Justiça determina que Diogo Mainardi e Editora Abril não devem indenizar empresário por texto
O polêmico colunista Diogo Mainardi, da revista Veja, e a Editora Abril não precisam indenizar o empresário Carlos Jereissati por reproduzir informações atribuídas a terceiros. A decisão é da juíza Ana Lucia Vieira do Carmo, da 19ª Vara Cível do Rio de Janeiro. A magistrada entendeu que não houve excesso por parte do jornalista, que apenas reproduziu informações repassadas por outras pessoas. Cabe recurso.

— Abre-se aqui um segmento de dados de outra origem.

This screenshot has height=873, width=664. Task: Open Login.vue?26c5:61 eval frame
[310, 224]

Entenda o caso: em junho de 2006, Mainardi publicou texto na revista em que afirma “o que Daniel Dantas e seus homens me contaram confidencialmente foi o seguinte: Em meados de 2002, Naji Nahas informou a Daniel Dantas que o presidente da Telemar, Carlos Jereissati, tinha assinado um acordo com o PT, em troca de dinheiro para a campanha eleitoral. Pelo acordo, o governo tomaria a Brasil Telecom de Daniel Dantas e a entregaria à Telemar”.

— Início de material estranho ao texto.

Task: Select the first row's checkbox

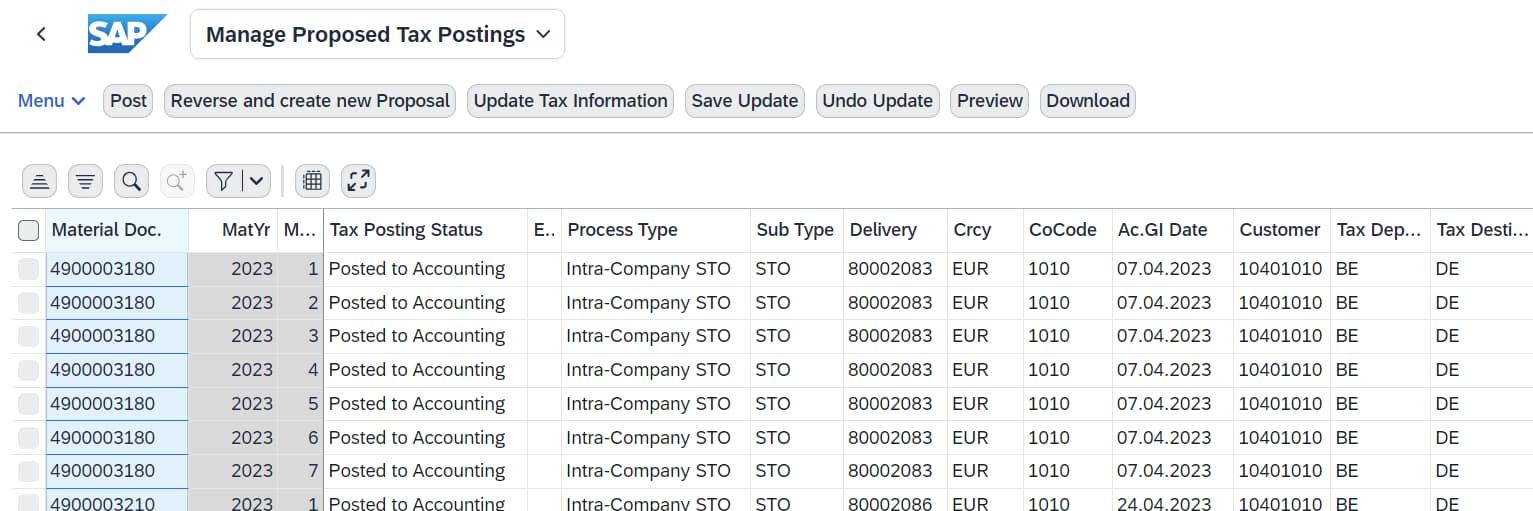Action: click(29, 269)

Na decisão, publicada no início de dezembro, a juíza afirma que o colunista apenas registrou informação dada pelo banqueiro Daniel Dantas que, por sua vez, teria recebido do investidor Naji Nahas. Para ela, apenas houve a transcrição de uma informação, sem qualquer sensacionalismo. “Posteriormente, verificou-se que a Oi (antiga Telemar) efetivamente adquiriu a Brasil Telecom, dando mais plausibilidade à informação fornecida e que, mais uma vez deve se destacar, não houve excesso desrespeitoso”, completou.

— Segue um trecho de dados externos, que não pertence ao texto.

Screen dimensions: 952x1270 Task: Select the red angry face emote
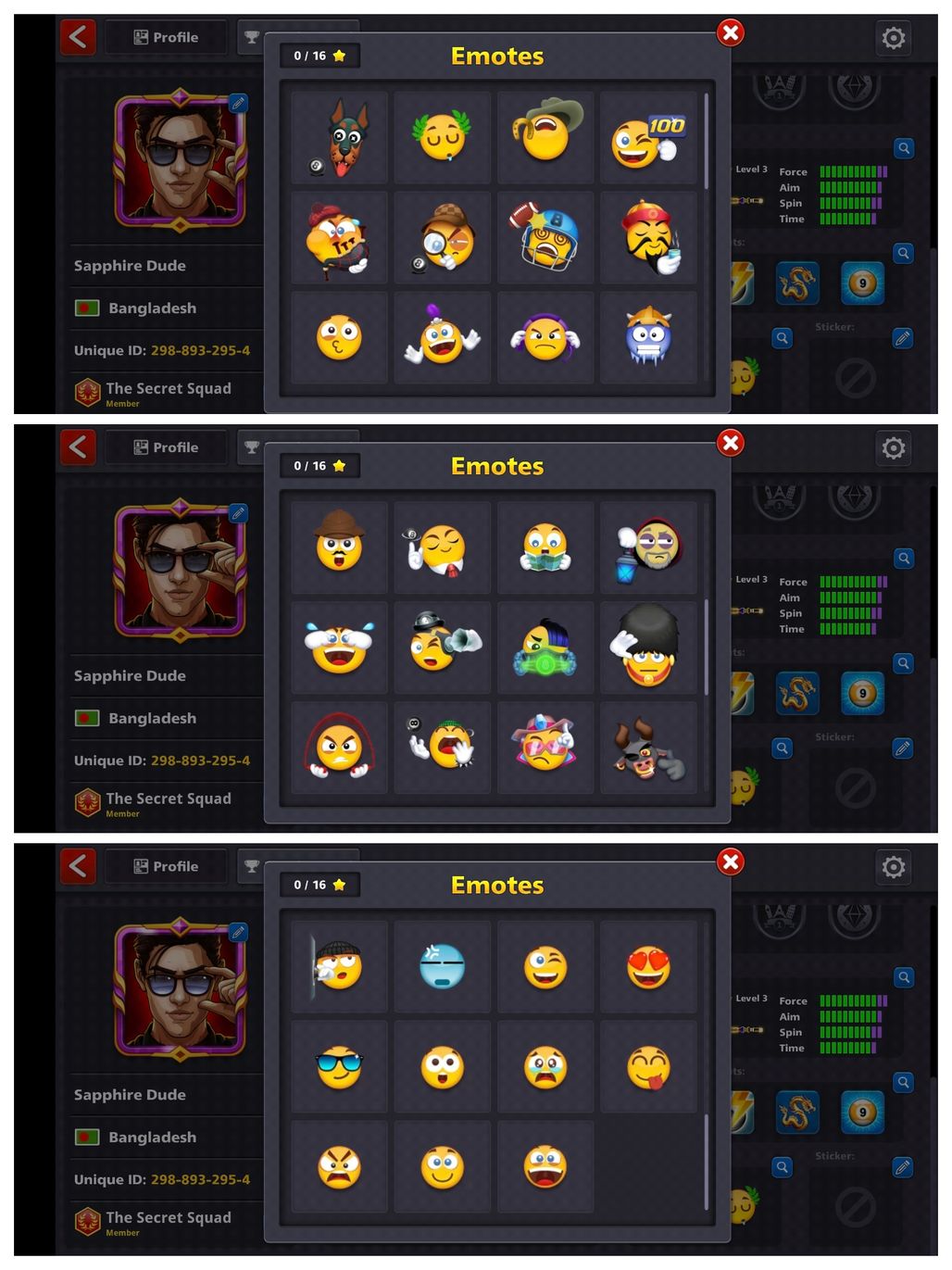[x=339, y=1167]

O empresário entrou com ação contra Mainardi e a Editora Abril para pedir R$ 100 mil de indenização por conta do texto publicado. Sustentou que a coluna fez com que tivesse a honra maculada. A defesa da revista, representada no caso por Alexandre Fidalgo e Cláudia Pinheiro, do escritório Lourival J. Santos Advogados, alegou que o colunista não inventa situações e usa de um estilo que lhe é próprio, caracterizado por ser crítico. Afirmou, ainda, que a informação foi baseada em entrevista concedida pelo banqueiro Daniel Dantas ao colunista.